### Recorded information

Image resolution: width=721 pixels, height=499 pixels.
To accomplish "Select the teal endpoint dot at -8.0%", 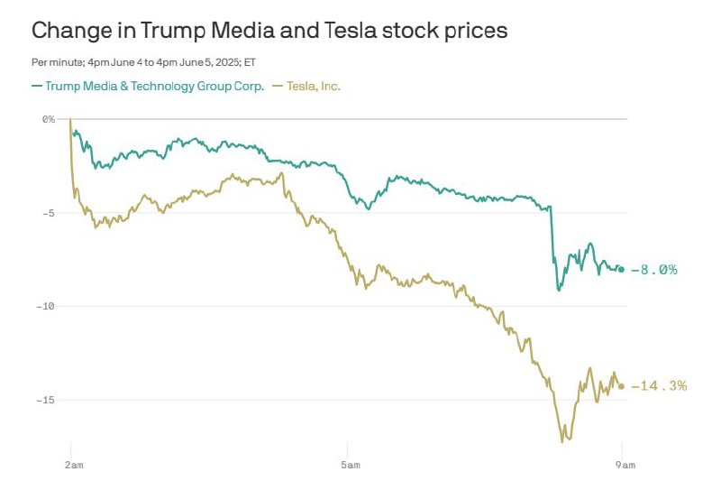I will coord(622,270).

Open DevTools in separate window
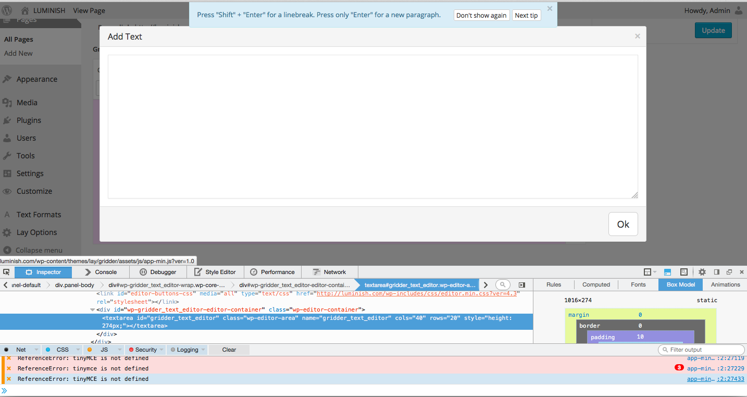pos(729,271)
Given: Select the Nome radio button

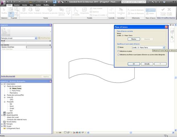Looking at the screenshot, I should click(119, 47).
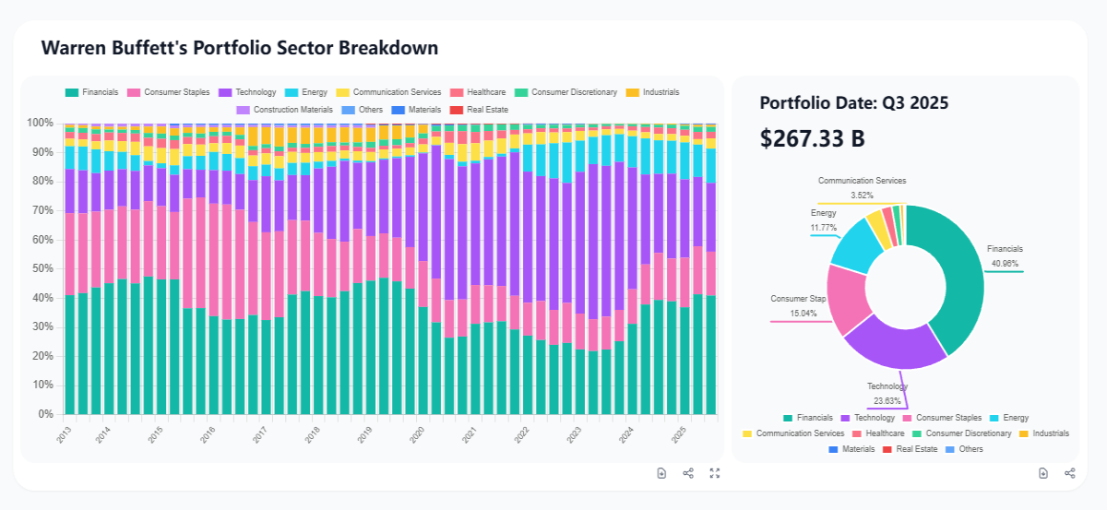Share the stacked bar chart
This screenshot has height=510, width=1107.
[x=688, y=473]
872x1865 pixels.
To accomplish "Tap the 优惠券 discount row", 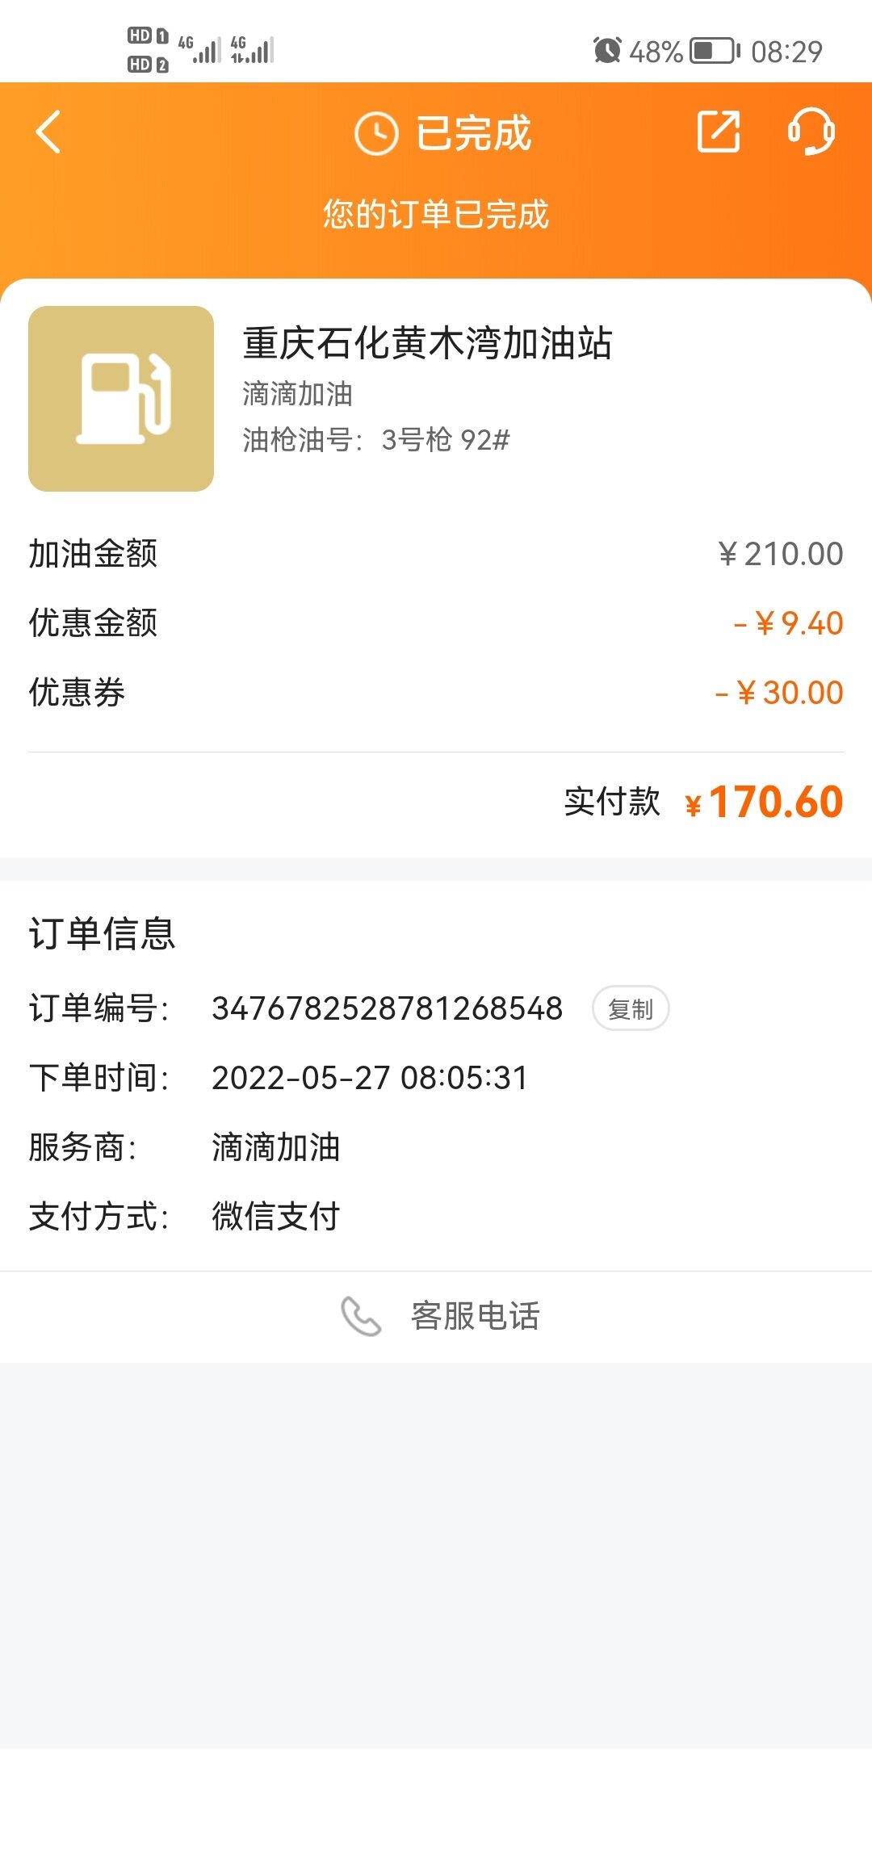I will pos(436,693).
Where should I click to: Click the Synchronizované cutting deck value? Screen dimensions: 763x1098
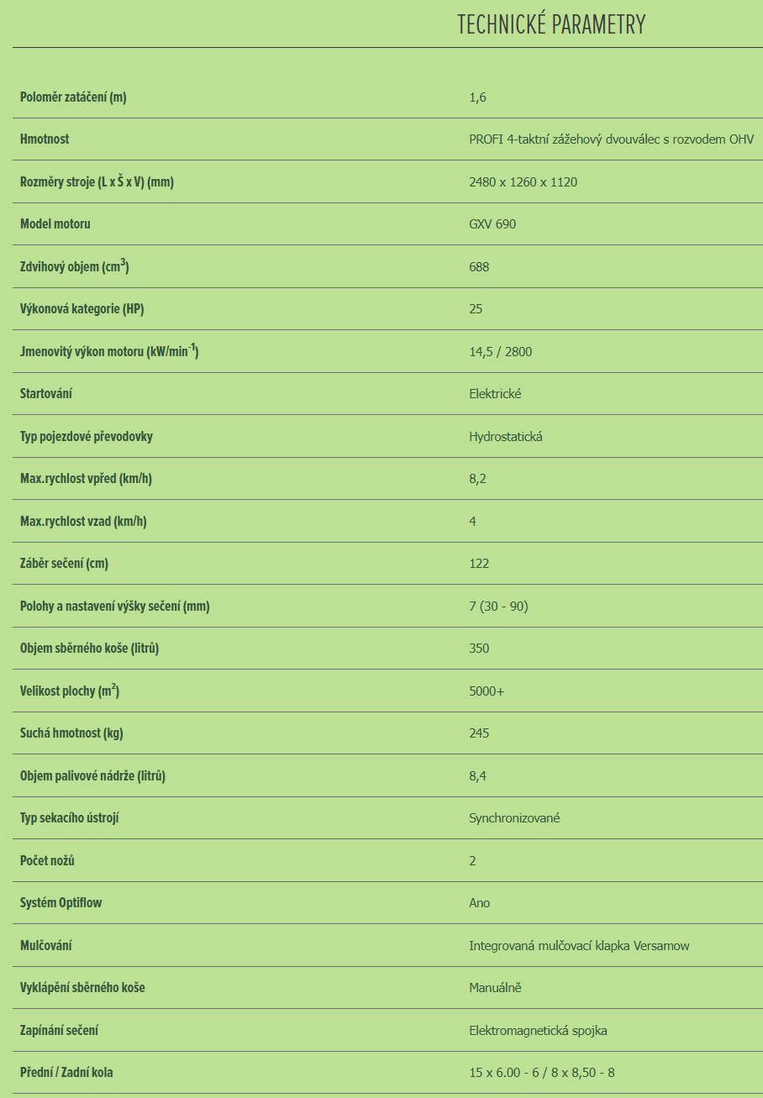pos(514,818)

######

**Problem to solve:** Go through the entries above and pull out each line with "pixels" in it.

**Reply to the task:**
Image resolution: width=721 pixels, height=499 pixels.
872x1865 pixels.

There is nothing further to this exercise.